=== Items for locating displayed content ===
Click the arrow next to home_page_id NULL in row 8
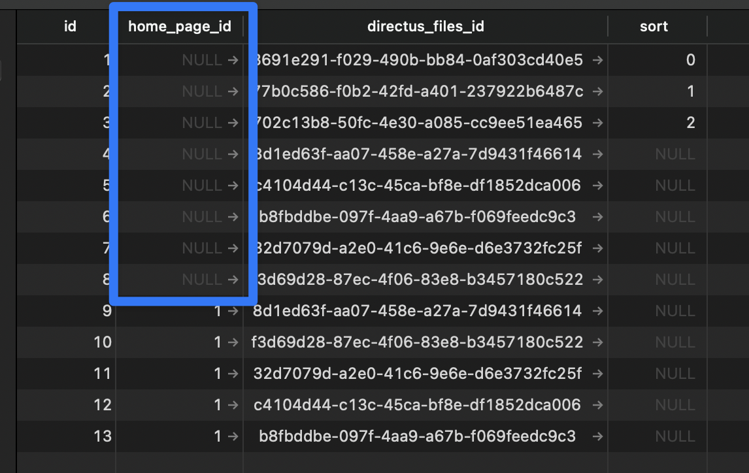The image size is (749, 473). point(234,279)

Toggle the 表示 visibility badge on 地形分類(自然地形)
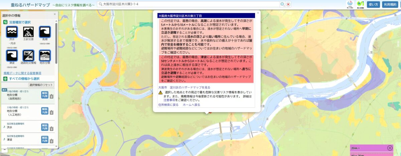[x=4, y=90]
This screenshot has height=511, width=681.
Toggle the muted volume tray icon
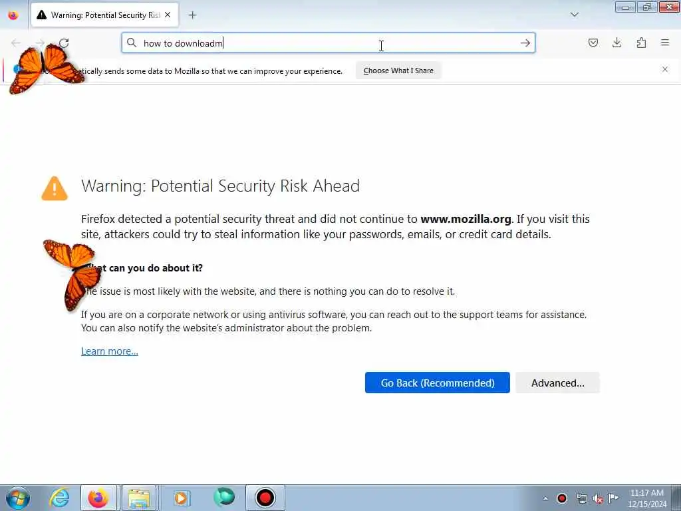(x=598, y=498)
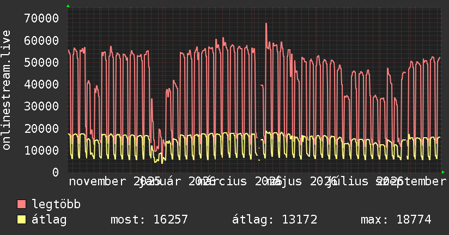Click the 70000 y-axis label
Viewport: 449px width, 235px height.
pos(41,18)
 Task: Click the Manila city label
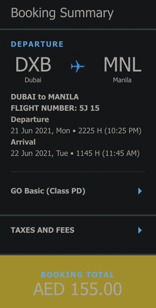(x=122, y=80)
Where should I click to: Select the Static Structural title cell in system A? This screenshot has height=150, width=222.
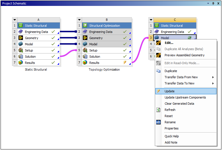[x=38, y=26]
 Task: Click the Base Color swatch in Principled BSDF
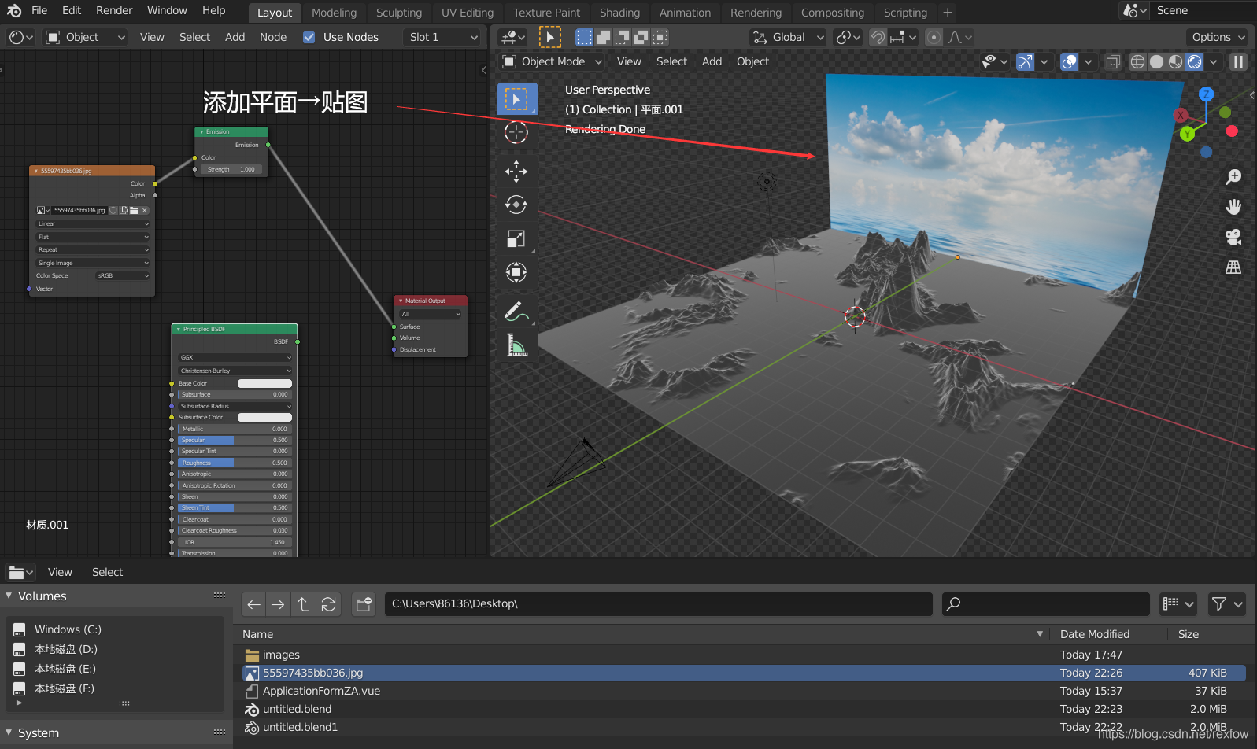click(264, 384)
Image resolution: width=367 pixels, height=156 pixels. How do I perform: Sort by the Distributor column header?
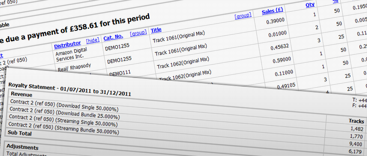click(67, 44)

=== YOUR GOAL ===
Reproduce every item above exactly, line by line, omitting the pictures from your answer.

=== WRITTEN ANSWER ===
Click the arrow next to home_page_id NULL in row 8
The image size is (749, 473). point(234,279)

Toggle the 表示 visibility badge on 地形分類(自然地形)
[x=4, y=90]
This screenshot has height=511, width=681.
Toggle the muted volume tray icon
(x=598, y=498)
Click the 70000 y-axis label
Viewport: 449px width, 235px height.
pos(41,18)
 Task: Click the Manila city label
(x=122, y=80)
Where should I click to: Select the Static Structural title cell in system A? This screenshot has height=150, width=222.
[x=38, y=26]
 Task: Click the Base Color swatch in Principled BSDF
click(264, 384)
Image resolution: width=367 pixels, height=156 pixels. How do I perform: Sort by the Distributor column header?
click(67, 44)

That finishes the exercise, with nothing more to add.